10. Navigate + per-item scroll to reveal hidden content
After navigating to each item’s page, scroll down before capturing. Some pages lazy-load their content or hide a full description below the fold.
Use this when: the destination page has content that only appears after scrolling, such as full product descriptions, reviews, and spec tables.
{
"urls": [{
"url": "https://books.toscrape.com",
"actions": [
{ "type": "click", "selector": "a[href='catalogue/category/books/poetry_23/index.html']" },
{
"type": "forEach",
"observe": "Find all book title links in the product grid",
"mode": "navigate",
"captureSelector": "article.product_page",
"maxItems": 3,
"waitAfterClick": 1000,
"actions": [
{ "type": "scroll", "to": "50%" }
],
"itemPrompt": "Extract the book title, price, star rating (One through Five), and the full product description paragraph. Return as JSON: {title, price, star_rating, description}"
}
]
}]
}
What happens step by step:
- Opens the homepage
- Clicks the Poetry category link
- Finds all book title links
- For each book (up to 3): navigates to the book page, waits 1 second, scrolls to 50% to load the full description, captures the product area, runs AI extraction
- Combines all results into numbered items
Response (markdownContent):
## Item 1
{
"title": "Poetry Unbound: 50 Poems to Open Your World",
"price": "£23.00",
"star_rating": "Five",
"description": "Selected and introduced by Padraig O Tuama, this anthology brings together 50 poems that crack open the world..."
}
11. Click Mode: Expand Items and Capture Modal Content
For pages where clicking an item opens a modal, drawer, or expanded section (such as hotel room cards or FAQ accordions), use click mode to open each one, capture its content, and move on.

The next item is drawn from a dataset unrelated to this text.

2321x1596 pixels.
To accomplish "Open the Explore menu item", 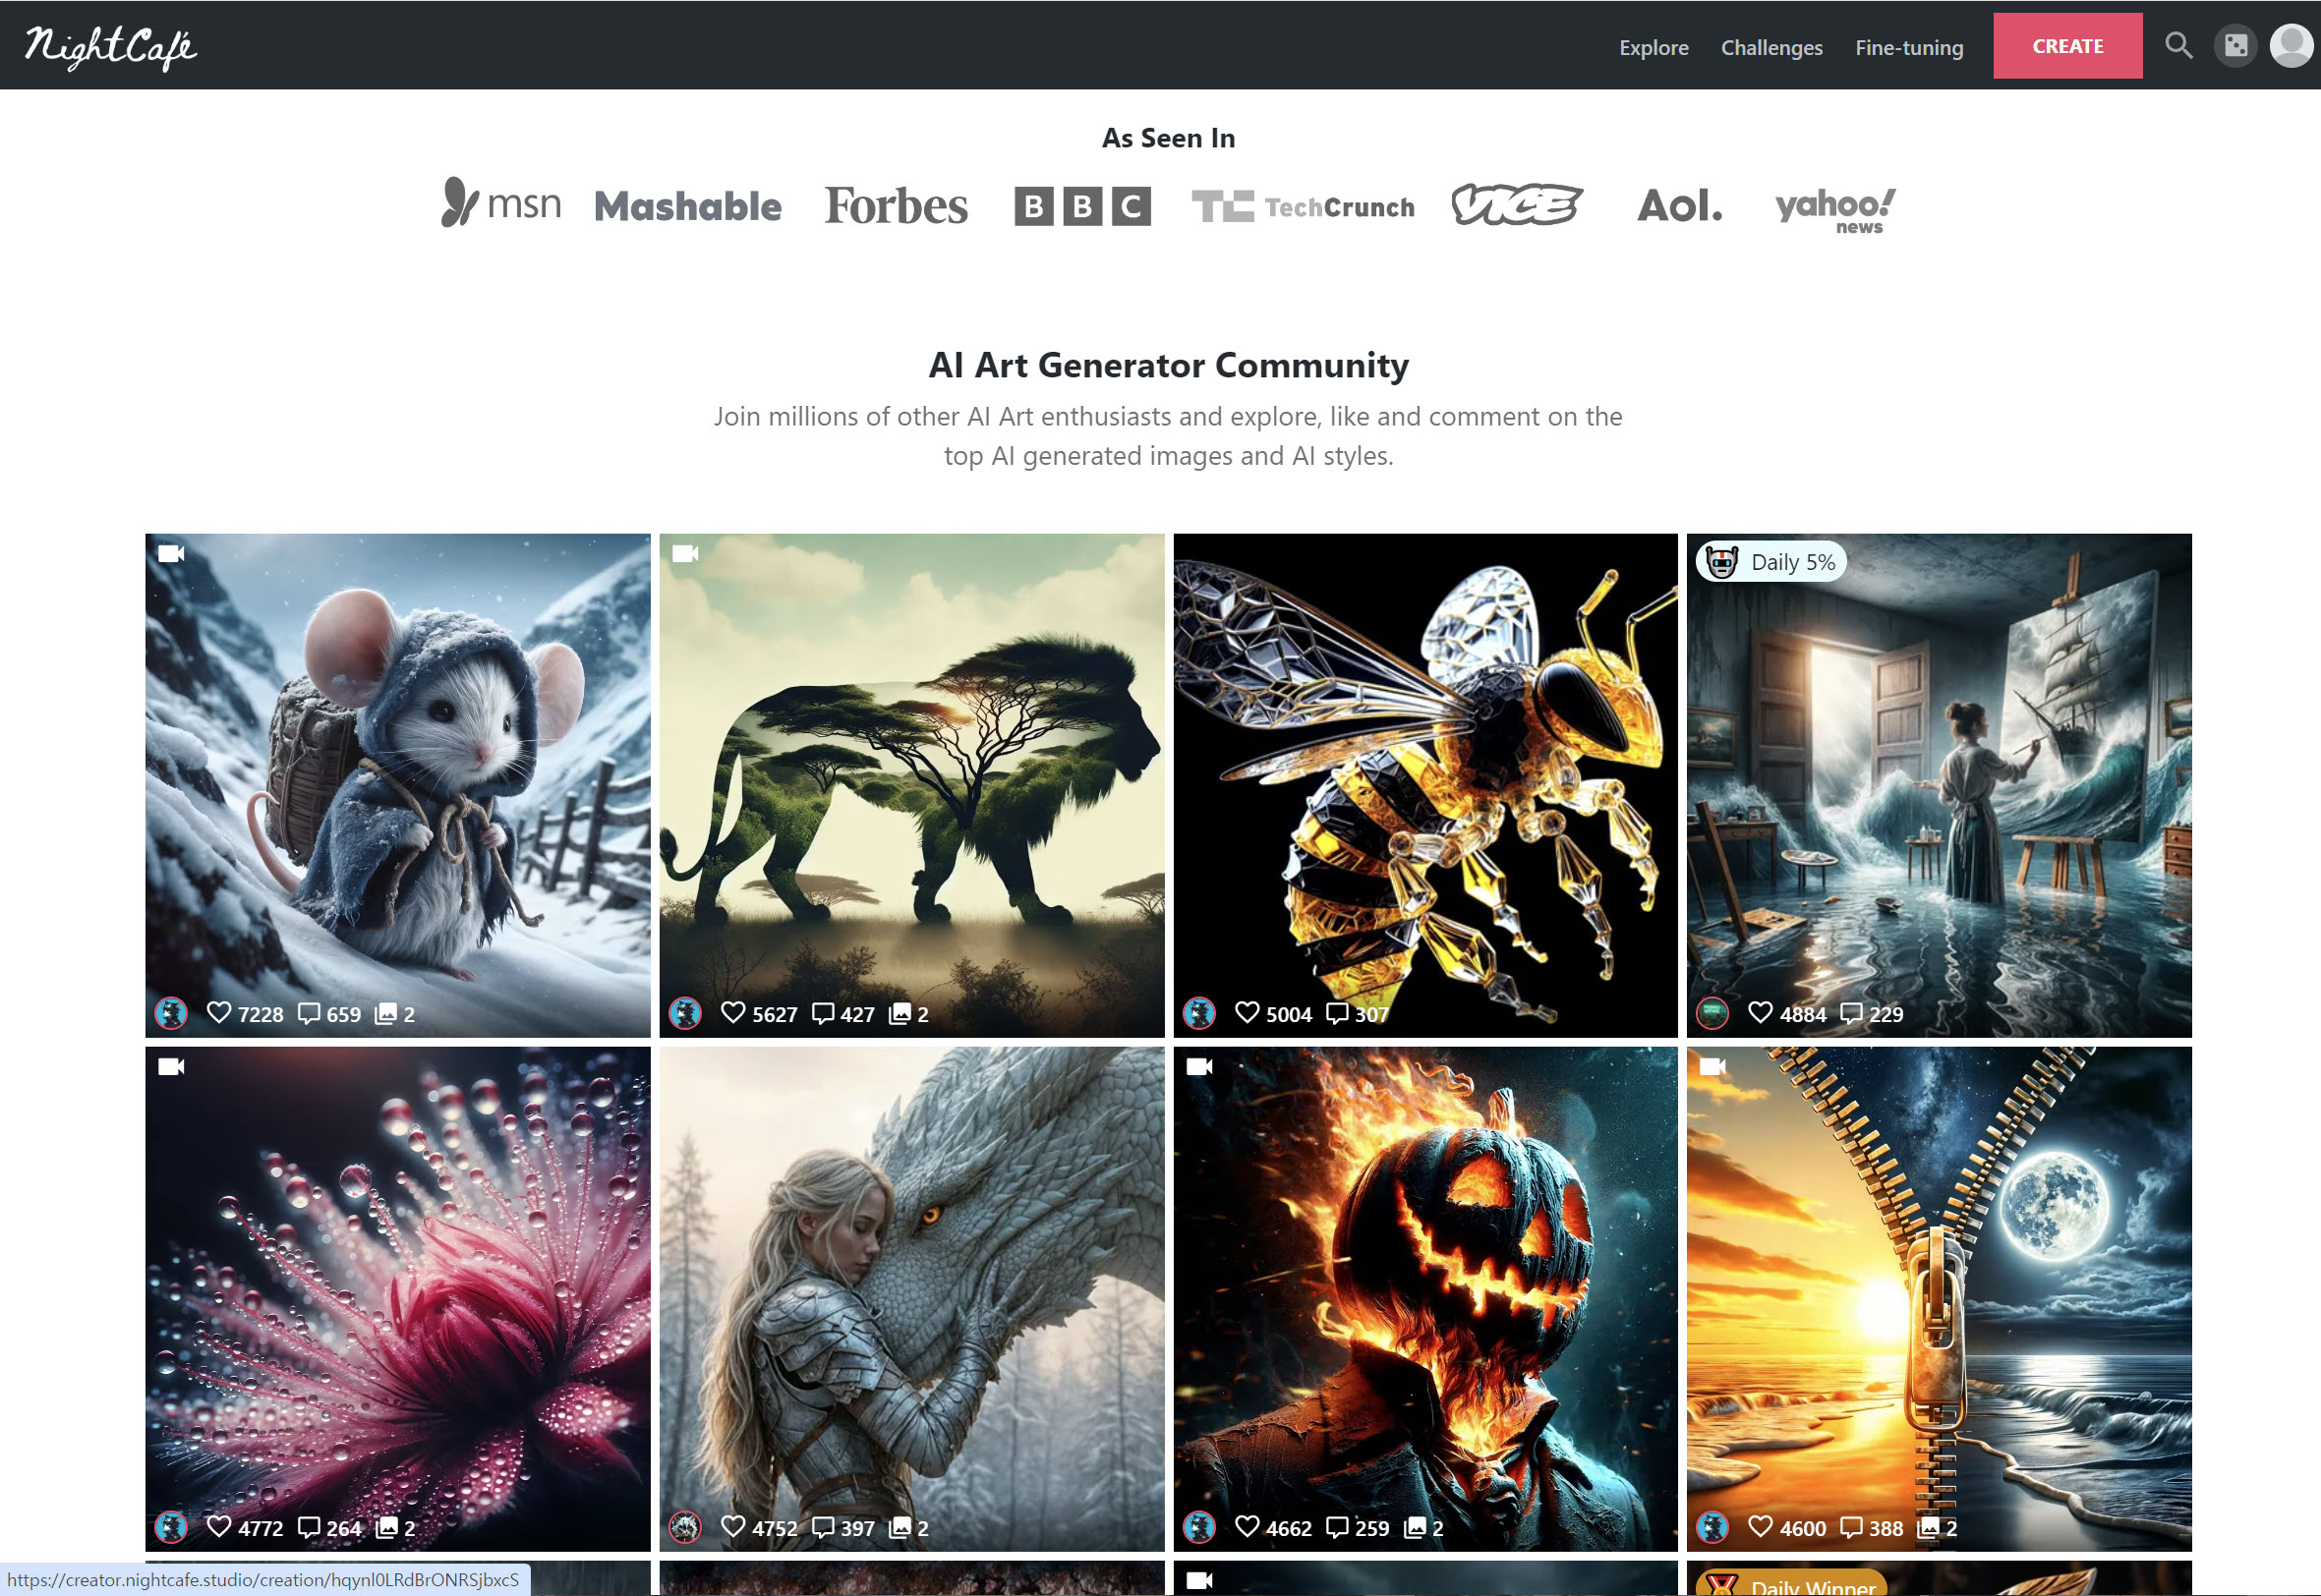I will tap(1653, 47).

Use this when: the detail content only appears after clicking an element on the page, inside the same page.
{
"urls": [{
"url": "https://hotels.example.com/hotel/grand-plaza",
"actions": [{
"type": "forEach",
"observe": "Find all room type cards",
"mode": "click",
"captureSelector": "[role='dialog']",
"maxItems": 8,
"waitAfterClick": 1200,
"itemPrompt": "Extract the room name, bed type, price per night, and list of amenities. Return as JSON: {room, bed_type, price_per_night, amenities}"
}]
}]
}
Response (markdownContent):
## Item 1
{
"room": "Deluxe King Room",
"bed_type": "1 King Bed",
"price_per_night": "$189",
"amenities": ["Free WiFi", "City view", "Air conditioning", "Mini bar"]
}
---
## Item 2
{
"room": "Standard Twin Room",
"bed_type": "2 Twin Beds",
"price_per_night": "$129",
"amenities": ["Free WiFi", "Garden view", "Air conditioning"]
}
If no modal appears after clicking, Spidra falls back to capturing the full page.
12. Full Pipeline: Navigate, Paginate, and Extract
Combine forEach pagination with a top-level prompt to get a final clean output. itemPrompt handles per-item extraction during scraping. The top-level prompt does a final pass to restructure all items together.
Use this when: you want structured data from a multi-page catalogue in one clean API response.
{
"urls": [{
"url": "https://books.toscrape.com/catalogue/category/books/mystery_3/index.html",
"actions": [{
"type": "forEach",
"observe": "Find all book title links in the product grid",
"mode": "navigate",
"captureSelector": "article.product_page",
"maxItems": 20,
"waitAfterClick": 800,
"itemPrompt": "Extract title, price, star rating (One through Five), availability. Return as JSON: {title, price, star_rating, availability}",
"pagination": {
"nextSelector": "li.next > a",
"maxPages": 2
}
}]
}],
"prompt": "Return a clean JSON array of all books. Sort by price ascending.",
"output": "json"
}
itemPrompt runs on each book page as it is scraped. When all 20 are collected, the top-level prompt takes the combined output and sorts the final list.
Response:
{
"content": [
{ "title": "...", "price": "£13.99", "star_rating": "Three", "availability": "In stock" },
{ "title": "...", "price": "£15.00", "star_rating": "Five", "availability": "In stock" },
...
]
}
Choosing the right pattern
| Scenario | Pattern to use |
|---|
| Short list, all on one page | Top-level prompt only, no actions needed |
| Content behind a cookie banner or login | click pre-action to dismiss, then scrape |
| Long list across multiple pages | inline forEach with pagination |
| Detail data only on individual item pages | navigate mode forEach |
| Content hidden behind a click/expand | click mode forEach |
| Category navigation before scraping | click pre-action (CSS selector or plain English), then forEach |
| Multiple categories at once | Up to 3 URLs in one request, each with forEach |
| Lazy-loaded or below-the-fold content | Per-element scroll action inside forEach |
| Large dataset with structured field extraction | itemPrompt on each item + optional top-level prompt for final shaping |